Task to carry out:
From the first line to the last, copy the listing below word for word.

Listed entries:
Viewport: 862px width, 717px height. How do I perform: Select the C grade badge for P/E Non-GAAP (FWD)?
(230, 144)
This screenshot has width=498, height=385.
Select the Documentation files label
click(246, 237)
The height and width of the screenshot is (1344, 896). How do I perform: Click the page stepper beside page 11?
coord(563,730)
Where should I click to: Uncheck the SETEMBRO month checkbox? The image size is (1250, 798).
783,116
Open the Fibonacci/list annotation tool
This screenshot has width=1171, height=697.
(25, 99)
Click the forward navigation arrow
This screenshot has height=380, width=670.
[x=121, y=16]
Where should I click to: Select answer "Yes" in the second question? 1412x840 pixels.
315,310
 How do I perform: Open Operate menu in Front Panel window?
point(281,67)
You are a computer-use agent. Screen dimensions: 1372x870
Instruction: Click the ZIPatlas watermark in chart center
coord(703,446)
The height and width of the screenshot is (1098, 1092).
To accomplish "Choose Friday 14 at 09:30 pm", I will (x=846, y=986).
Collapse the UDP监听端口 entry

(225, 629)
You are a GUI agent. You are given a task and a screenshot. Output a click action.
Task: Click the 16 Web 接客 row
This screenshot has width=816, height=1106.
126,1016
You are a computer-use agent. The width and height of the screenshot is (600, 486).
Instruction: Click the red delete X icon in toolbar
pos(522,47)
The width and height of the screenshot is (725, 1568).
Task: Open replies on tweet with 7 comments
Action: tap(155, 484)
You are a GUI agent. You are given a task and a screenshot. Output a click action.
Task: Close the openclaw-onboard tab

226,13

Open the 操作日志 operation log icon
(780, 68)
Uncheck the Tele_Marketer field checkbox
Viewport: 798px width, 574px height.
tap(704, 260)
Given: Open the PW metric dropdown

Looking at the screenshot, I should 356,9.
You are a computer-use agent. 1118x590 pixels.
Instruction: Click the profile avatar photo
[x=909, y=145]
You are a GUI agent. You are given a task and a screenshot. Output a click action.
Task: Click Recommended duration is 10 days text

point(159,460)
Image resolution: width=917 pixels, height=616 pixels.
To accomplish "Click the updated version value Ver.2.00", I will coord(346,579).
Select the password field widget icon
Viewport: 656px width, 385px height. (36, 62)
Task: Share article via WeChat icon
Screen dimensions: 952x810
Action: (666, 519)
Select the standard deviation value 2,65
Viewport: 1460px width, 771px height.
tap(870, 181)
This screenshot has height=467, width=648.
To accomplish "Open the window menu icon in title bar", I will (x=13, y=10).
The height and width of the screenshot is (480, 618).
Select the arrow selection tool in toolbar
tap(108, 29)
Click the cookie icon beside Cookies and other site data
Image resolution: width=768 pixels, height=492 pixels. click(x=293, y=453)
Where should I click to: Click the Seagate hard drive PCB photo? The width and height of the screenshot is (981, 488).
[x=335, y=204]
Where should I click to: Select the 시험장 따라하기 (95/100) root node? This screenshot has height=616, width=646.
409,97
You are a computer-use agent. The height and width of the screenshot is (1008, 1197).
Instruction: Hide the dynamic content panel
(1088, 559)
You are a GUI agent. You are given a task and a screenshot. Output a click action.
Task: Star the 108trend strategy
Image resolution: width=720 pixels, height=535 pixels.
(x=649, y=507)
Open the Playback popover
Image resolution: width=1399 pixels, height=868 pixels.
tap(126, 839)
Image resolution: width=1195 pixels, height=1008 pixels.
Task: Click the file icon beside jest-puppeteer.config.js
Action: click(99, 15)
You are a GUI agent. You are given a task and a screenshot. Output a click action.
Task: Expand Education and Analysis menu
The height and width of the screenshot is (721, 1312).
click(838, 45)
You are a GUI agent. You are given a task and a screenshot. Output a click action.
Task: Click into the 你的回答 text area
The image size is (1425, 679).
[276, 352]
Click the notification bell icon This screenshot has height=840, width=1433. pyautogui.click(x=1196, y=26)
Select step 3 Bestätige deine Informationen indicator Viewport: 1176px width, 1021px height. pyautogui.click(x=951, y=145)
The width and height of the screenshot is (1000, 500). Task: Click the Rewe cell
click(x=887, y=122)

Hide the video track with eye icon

Written solution:
Viewport: 862px width, 717px height. How do I perform: Select the C grade badge for P/E Non-GAAP (FWD)?
(230, 144)
This screenshot has width=498, height=385.
Select the Documentation files label
click(246, 237)
The height and width of the screenshot is (1344, 896). How do I perform: Click the page stepper beside page 11?
coord(563,730)
Where should I click to: Uncheck the SETEMBRO month checkbox? The image size is (1250, 798).
783,116
Open the Fibonacci/list annotation tool
This screenshot has width=1171, height=697.
(25, 99)
Click the forward navigation arrow
This screenshot has height=380, width=670.
[x=121, y=16]
Where should I click to: Select answer "Yes" in the second question? 1412x840 pixels.
315,310
 How do I perform: Open Operate menu in Front Panel window?
point(281,67)
You are a computer-use agent. Screen dimensions: 1372x870
Instruction: Click the ZIPatlas watermark in chart center
coord(703,446)
The height and width of the screenshot is (1098, 1092).
To accomplish "Choose Friday 14 at 09:30 pm", I will (x=846, y=986).
Collapse the UDP监听端口 entry

(225, 629)
You are a GUI agent. You are given a task and a screenshot. Output a click action.
Task: Click the 16 Web 接客 row
This screenshot has width=816, height=1106.
126,1016
You are a computer-use agent. The width and height of the screenshot is (600, 486).
Instruction: Click the red delete X icon in toolbar
pos(522,47)
The width and height of the screenshot is (725, 1568).
Task: Open replies on tweet with 7 comments
Action: tap(155, 484)
You are a GUI agent. You are given a task and a screenshot. Output a click action.
Task: Close the openclaw-onboard tab

226,13

Open the 操作日志 operation log icon
(780, 68)
Uncheck the Tele_Marketer field checkbox
Viewport: 798px width, 574px height.
tap(704, 260)
Given: Open the PW metric dropdown

Looking at the screenshot, I should 356,9.
You are a computer-use agent. 1118x590 pixels.
Instruction: Click the profile avatar photo
[x=909, y=145]
You are a GUI agent. You are given a task and a screenshot. Output a click action.
Task: Click Recommended duration is 10 days text

point(159,460)
Image resolution: width=917 pixels, height=616 pixels.
To accomplish "Click the updated version value Ver.2.00", I will coord(346,579).
Select the password field widget icon
Viewport: 656px width, 385px height. (36, 62)
Task: Share article via WeChat icon
Screen dimensions: 952x810
Action: (666, 519)
Select the standard deviation value 2,65
Viewport: 1460px width, 771px height.
tap(870, 181)
This screenshot has height=467, width=648.
To accomplish "Open the window menu icon in title bar", I will (x=13, y=10).
The height and width of the screenshot is (480, 618).
Select the arrow selection tool in toolbar
tap(108, 29)
Click the cookie icon beside Cookies and other site data
Image resolution: width=768 pixels, height=492 pixels. click(x=293, y=453)
Where should I click to: Click the Seagate hard drive PCB photo? The width and height of the screenshot is (981, 488).
[x=335, y=204]
Where should I click to: Select the 시험장 따라하기 (95/100) root node? This screenshot has height=616, width=646.
409,97
You are a computer-use agent. The height and width of the screenshot is (1008, 1197).
Instruction: Hide the dynamic content panel
(1088, 559)
You are a GUI agent. You are given a task and a screenshot. Output a click action.
Task: Star the 108trend strategy
Image resolution: width=720 pixels, height=535 pixels.
(x=649, y=507)
Open the Playback popover
Image resolution: width=1399 pixels, height=868 pixels.
tap(126, 839)
Image resolution: width=1195 pixels, height=1008 pixels.
Task: Click the file icon beside jest-puppeteer.config.js
Action: click(99, 15)
You are a GUI agent. You are given a task and a screenshot. Output a click action.
Task: Expand Education and Analysis menu
The height and width of the screenshot is (721, 1312).
click(838, 45)
You are a GUI agent. You are given a task and a screenshot. Output a click action.
Task: Click into the 你的回答 text area
The image size is (1425, 679).
[276, 352]
Click the notification bell icon This screenshot has height=840, width=1433. pyautogui.click(x=1196, y=26)
Select step 3 Bestätige deine Informationen indicator Viewport: 1176px width, 1021px height. pyautogui.click(x=951, y=145)
The width and height of the screenshot is (1000, 500). Task: Click the Rewe cell
click(x=887, y=122)

Hide the video track with eye icon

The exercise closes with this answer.